Dans ces conditions, la classe dirigeante ne peut immédiatement s’orienter vers le bonapartisme ou le fascisme. Mais de son côté, la classe ouvrière ne peut s’orienter immédiatement vers la conquête du pouvoir, car ses organisations de masse traditionnelles se sont transformées en puissants obstacles sur la voie de la révolution socialiste. L’équilibre instable qui existe, aujourd’hui, entre les classes, peut très bien se perpétuer pendant plusieurs années, avec des hauts et des bas. Mais la crise du capitalisme finira par produire ses effets – et produit déjà ses effets. Les masses apprendront de leur expérience – et à un certain stade s’orienteront vers la conquête du pouvoir, comme ce fut le cas dans les années 1970.

L’Irak

En Irak, malgré la présence d’un grand nombre de soldats dotés de l’armement le plus moderne qui soit, les Américains ont perdu la guerre. Cela a provoqué une crise du régime. La classe dirigeante a perdu confiance en Bush. Comme avec Nixon, à l’époque, il était facile de le mettre au pouvoir, mais il est beaucoup plus difficile de l’en écarter. L’Iraq Study Group, dirigé par James Baker, un fidèle représentant de la classe dirigeante, a donné à l’administration Bush quelques conseils assez bons, du point de vue de la bourgeoisie américaine. Il a dit : « Nous avons perdu la guerre. Il faut donc se retirer d’Irak le plus vite possible. Trouvons un accord avec la Syrie et l’Iran, et laissons-les remettre de l’ordre ».

Au lieu de cela, George Bush a envoyé davantage de troupes en Irak et menacé l’Iran. Son slogan est : « un dernier effort et on gagnera. » Cela fait penser aux généraux de la première guerre mondiale, qui passaient leur temps à ordonner aux soldats de lancer « une toute dernière offensive ». Désormais, le « déferlement » est en place, avec 21 000 soldats supplémentaires, soit un total de 31 000 soldats à Bagdad et 160 000 à l’échelle nationale – le plus haut niveau depuis fin 2005.

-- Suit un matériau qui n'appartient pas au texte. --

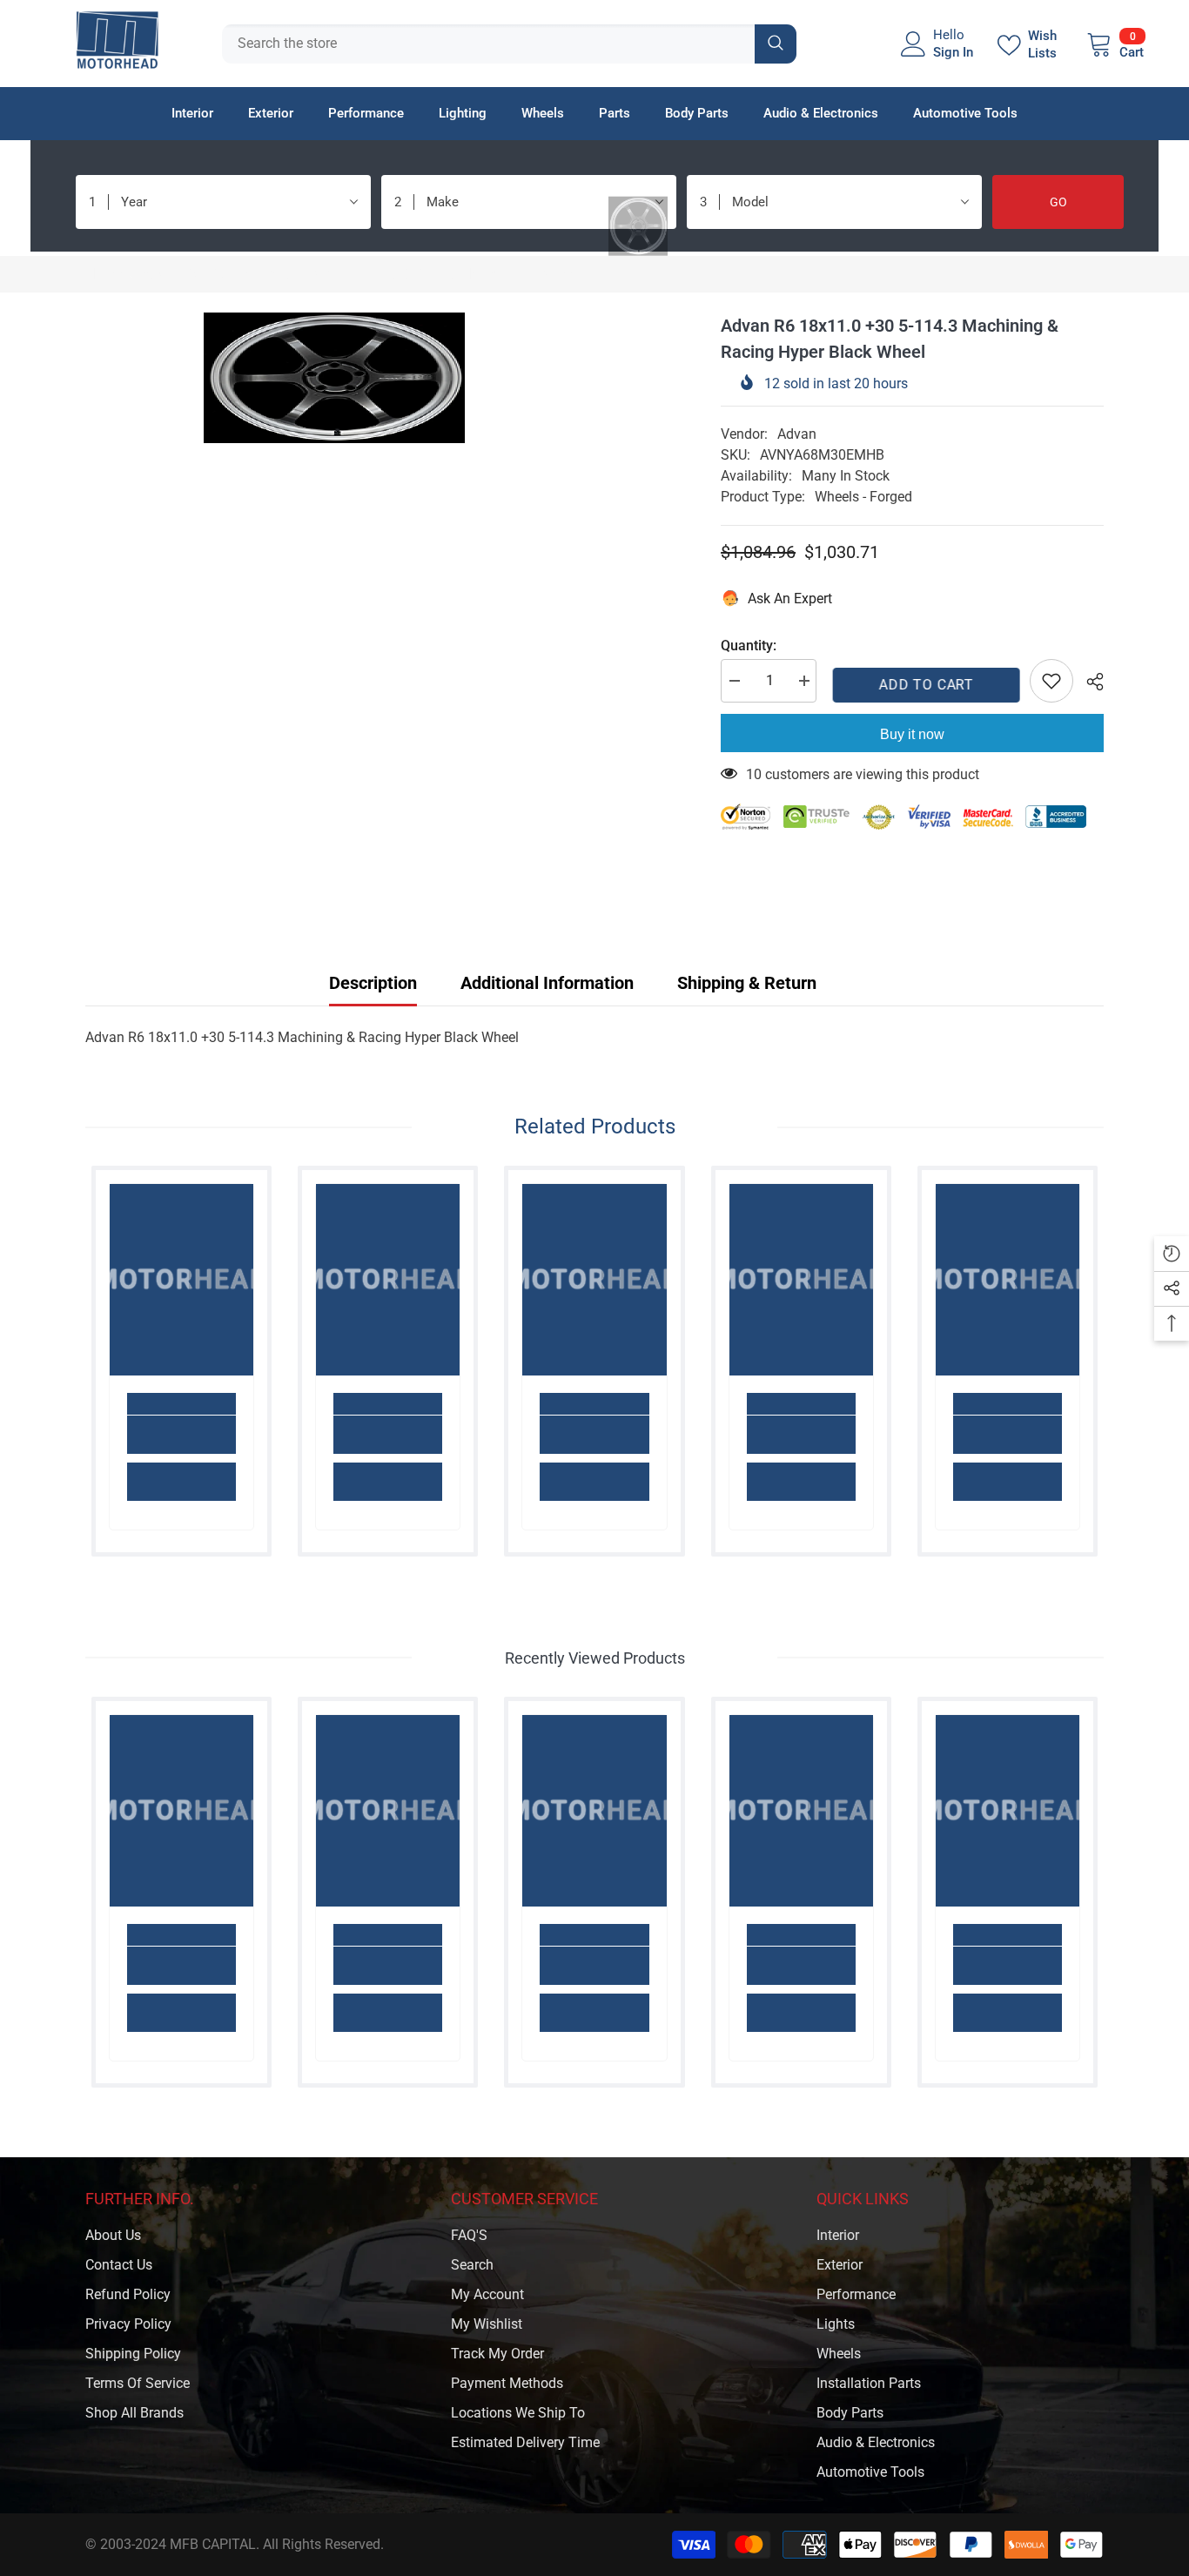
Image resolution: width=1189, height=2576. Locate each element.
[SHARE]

Après avoir « sécurisé » Bagdad, les troupes américaines se sont attaquées à la « ceinture sunnite », en particulier aux villes sunnites au sud de Bagdad : Mahmudiya, Latifiya et Yusufiya. Mais cela n’a rien réglé. Les guérillas se sont simplement déplacées. Par ailleurs, quelque 2,2 millions d’Irakiens – sur une population de 27 millions – ont dû fuir le pays. Et d’après l’ONU, 2 millions d’Irakiens ont été déplacés à l’intérieur du pays.

Tôt ou tard, les Américains devront quitter l’Irak. Ils essayent de mettre en place un Etat qui tienne le coup lorsqu’ils partiront. Mais en dernière analyse, l’Etat, ce sont des hommes en armes. La police irakienne était constituée de 188 000 hommes entraînés par les Américains. Mais à la mi-2007, il y en avait 32 000 en moins, dont 8 à 10 000 qui étaient morts, 8 à 10 000 blessés, et 5000 qui avaient déserté. L’armée irakienne – de 137 000 hommes – est supposée être de meilleure qualité, mais elle est impuissante face aux insurgés.

Les choses ne vont pas mieux sur le front politique. Les Américains demandent que les Irakiens érigent un gouvernement, une police et une armée disposant d’une base nationale. Mais le soi-disant gouvernement d’union nationale est constitué de fractions rivales qui se disputent la part du lion. Il y a une guerre civile sanglante en Irak. Le gouvernement et les Américains ne peuvent résoudre le problème. En fait, c’est l’impérialisme américain qui a provoqué ce cauchemar. Il a allumé les flammes des conflits sectaires lorsqu’il s’est appuyé sur les Kurdes et les Chiites contre Saddam Hussein, qui s’appuyait sur les Sunnites. Désormais, la situation échappe complètement à son contrôle.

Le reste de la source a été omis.